The peculiarity of the prediction stage is that the inputs are video frames, that must be hovered by a sliding window that extracts features for the model to decide if the window's region is a vehicle or not.

The objective is to perform a sliding window search, with a given value of overlap in both directions of space, and extract all the features (recall HOG, color histograms, and spatial features) for each window providing a prediction. However, this approach is overly computationally expensive, since features are extracted multiple times in a given region due to window overlapping.

A more efficient solution is to extract the HOG features only once, on the whole image, and subsample the resulting array along with the moving windows. This improved methodology is encapsulated in aux_fun.find_cars().

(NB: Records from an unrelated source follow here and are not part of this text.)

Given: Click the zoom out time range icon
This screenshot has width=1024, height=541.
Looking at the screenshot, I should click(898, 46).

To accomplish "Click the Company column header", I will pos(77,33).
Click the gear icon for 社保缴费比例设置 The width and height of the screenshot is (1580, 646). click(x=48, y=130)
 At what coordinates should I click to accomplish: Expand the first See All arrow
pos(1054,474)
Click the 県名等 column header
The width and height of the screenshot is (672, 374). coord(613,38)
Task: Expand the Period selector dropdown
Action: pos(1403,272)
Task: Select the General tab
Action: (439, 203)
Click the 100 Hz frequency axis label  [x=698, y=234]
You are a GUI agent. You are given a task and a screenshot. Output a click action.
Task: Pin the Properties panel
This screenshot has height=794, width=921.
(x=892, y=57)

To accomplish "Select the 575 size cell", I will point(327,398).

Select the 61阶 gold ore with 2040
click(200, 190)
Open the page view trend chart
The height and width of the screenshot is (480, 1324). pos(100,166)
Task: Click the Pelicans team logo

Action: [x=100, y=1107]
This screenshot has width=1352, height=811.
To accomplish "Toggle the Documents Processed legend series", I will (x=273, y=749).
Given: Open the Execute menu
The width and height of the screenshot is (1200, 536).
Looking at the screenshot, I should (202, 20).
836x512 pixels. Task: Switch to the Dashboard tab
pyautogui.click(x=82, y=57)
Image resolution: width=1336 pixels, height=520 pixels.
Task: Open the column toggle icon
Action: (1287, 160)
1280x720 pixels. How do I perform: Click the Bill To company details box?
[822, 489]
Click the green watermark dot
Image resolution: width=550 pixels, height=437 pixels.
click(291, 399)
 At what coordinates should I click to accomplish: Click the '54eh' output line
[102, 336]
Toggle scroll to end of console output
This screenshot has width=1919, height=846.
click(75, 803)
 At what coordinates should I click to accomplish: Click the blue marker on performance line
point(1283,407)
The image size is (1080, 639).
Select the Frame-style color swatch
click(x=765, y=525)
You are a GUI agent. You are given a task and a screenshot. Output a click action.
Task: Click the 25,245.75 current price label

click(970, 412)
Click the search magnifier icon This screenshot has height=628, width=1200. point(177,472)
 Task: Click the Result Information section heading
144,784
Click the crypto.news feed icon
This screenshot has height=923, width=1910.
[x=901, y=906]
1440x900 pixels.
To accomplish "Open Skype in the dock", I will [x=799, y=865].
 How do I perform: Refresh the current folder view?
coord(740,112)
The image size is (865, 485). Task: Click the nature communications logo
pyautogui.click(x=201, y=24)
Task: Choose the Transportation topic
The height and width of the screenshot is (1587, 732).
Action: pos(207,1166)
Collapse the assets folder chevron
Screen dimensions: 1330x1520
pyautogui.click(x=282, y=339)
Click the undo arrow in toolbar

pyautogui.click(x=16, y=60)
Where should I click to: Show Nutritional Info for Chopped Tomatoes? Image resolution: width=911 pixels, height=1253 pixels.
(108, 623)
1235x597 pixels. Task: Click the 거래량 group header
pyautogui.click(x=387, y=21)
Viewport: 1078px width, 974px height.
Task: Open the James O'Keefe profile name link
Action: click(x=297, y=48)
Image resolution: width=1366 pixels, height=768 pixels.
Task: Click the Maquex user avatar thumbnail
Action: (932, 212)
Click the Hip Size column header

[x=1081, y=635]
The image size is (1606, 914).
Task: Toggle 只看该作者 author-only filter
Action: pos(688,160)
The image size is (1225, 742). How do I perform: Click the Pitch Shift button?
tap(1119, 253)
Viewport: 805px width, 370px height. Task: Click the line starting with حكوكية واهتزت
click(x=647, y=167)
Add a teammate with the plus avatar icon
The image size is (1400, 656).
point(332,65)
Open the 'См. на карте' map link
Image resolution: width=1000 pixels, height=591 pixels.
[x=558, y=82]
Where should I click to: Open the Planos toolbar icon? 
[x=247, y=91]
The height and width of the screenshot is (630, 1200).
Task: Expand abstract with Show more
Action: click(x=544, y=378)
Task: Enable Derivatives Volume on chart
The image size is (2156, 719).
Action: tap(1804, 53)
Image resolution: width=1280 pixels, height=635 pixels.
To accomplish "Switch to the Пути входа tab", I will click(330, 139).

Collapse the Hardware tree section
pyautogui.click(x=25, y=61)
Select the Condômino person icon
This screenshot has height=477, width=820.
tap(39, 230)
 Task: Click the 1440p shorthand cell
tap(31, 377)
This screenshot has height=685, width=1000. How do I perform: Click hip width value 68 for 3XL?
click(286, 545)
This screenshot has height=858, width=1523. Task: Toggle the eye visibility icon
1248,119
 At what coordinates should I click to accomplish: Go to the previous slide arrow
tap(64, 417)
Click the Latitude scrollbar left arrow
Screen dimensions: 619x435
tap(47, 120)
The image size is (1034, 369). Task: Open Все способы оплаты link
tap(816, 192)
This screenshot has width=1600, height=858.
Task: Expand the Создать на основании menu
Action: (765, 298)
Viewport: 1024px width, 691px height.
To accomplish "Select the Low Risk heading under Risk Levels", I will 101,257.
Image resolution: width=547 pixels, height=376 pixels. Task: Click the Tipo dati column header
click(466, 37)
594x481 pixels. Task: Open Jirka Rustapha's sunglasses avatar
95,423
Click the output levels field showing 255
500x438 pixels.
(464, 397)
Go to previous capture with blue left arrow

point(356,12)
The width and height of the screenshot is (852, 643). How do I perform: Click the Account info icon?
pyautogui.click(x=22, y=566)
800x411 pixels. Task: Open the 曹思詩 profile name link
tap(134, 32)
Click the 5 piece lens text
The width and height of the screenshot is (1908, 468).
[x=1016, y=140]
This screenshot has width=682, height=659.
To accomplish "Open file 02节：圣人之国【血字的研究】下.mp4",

In this implementation, window scale is controlled with the scale parameter. The scale parameter resizes the image so that the sliding windows have an effective size of 64*scale.

Overlapping is controlled with the relation between the total number of HOG cells in a 64-px window and cells_per_step_overlap. An example: regardless of the scale, hog_pixels_per_cell=16 involves 4 x 4 cells in a 64 x 64 window. Hence, cells_per_step_overlap=1 yields 75 % overlap, cells_per_step_overlap=2 50 %, and so on.

The following image shows the detections with scale 1.0 windows and 75 % overlap:

whereas the image bellow presents detections with a 2.0 scale (128 x 128 windows) and 75 % overlapping:

As seen, in a given frame there are many overlapping positive detections surrounding the vehicles, but there can also be false positives. False positives tend to appear in a sparse manner, so their presence in a frame can be resolved by building tight bounding boxes to the hot regions in a thresholded heatmap. Continuing with the example case from above:

This methodology is encapsulated in static_image_pipeline(). This method applied to different test images produces:

Video implementation

At this point static_image_pipeline() can process video inputs. Although it manages to track vehicles correctly, the bounding box is flickering, and in some frames, the pipeline is not able to detect cars, and the tracking is interrupted during fractions of seconds.

To solve this, and further mitigate the appearance of false positives, the heatmaps generated at each frame are recursively weight-averaged with the previous ones and thresholded, to eventually apply tight bounding boxes to the high-confidence areas.

This is accoumplished with the VehicleTracker class and its process_frame() method, which is directly fed to the clip generator once instantiated.

In the final pipeline, window search is applied on 3 different scales (scale = 1.0, 2.0, 3.0), having taken into account that cars are smaller the nearer they are to the horizon of the image, with a overlap of 75 %.

This setup performed very well, only finding false positives in very few frames, that correspond to cars circulating in the opposite direction, so technically they could be treated as true positives.

The solution video is included in the repo, named project_video_solution.mp4. You can also find here a YouTube link to the video.

Challenge

The vehicle detection pipeline has been combined with the lane detection pipeline in the notebook p5_challenge_solution.ipynb, linked here.

In this new approach the VehicleTracker class has been extended to keep track of the lanes trough the Line class and the lane_detection_pl() method. The core methods for lane detection can be found in the p4_aux.py script, while the camara distortion parameters, and source/destination points definition are saved as pickles in the challenge folder.

The solution video is located in the latter folder, and named as challenge_solution.mp4. A YouTube link is also provided.